WHAT THIS TASK INVOLVES.
Without altering a single character, set down all of the data below.

*** Opening of DATA EXCERPTS ***

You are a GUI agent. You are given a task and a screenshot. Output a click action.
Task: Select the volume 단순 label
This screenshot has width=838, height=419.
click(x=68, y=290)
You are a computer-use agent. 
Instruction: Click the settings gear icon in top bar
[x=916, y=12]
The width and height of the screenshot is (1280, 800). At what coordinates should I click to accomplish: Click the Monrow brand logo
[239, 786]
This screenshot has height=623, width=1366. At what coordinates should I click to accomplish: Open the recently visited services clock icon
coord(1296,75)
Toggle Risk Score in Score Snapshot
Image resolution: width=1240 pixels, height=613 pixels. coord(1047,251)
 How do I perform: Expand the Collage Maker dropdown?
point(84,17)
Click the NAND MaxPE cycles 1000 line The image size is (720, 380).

*** Close of DATA EXCERPTS ***

RESULT OF THE EXERCISE.
You are a GUI agent. You are given a task and a screenshot. Output a click action.
Task: Select the volume 단순 label
This screenshot has width=838, height=419.
click(x=68, y=290)
You are a computer-use agent. 
Instruction: Click the settings gear icon in top bar
[x=916, y=12]
The width and height of the screenshot is (1280, 800). At what coordinates should I click to accomplish: Click the Monrow brand logo
[239, 786]
This screenshot has height=623, width=1366. At what coordinates should I click to accomplish: Open the recently visited services clock icon
coord(1296,75)
Toggle Risk Score in Score Snapshot
Image resolution: width=1240 pixels, height=613 pixels. coord(1047,251)
 How do I perform: Expand the Collage Maker dropdown?
point(84,17)
Click the NAND MaxPE cycles 1000 line The image size is (720, 380).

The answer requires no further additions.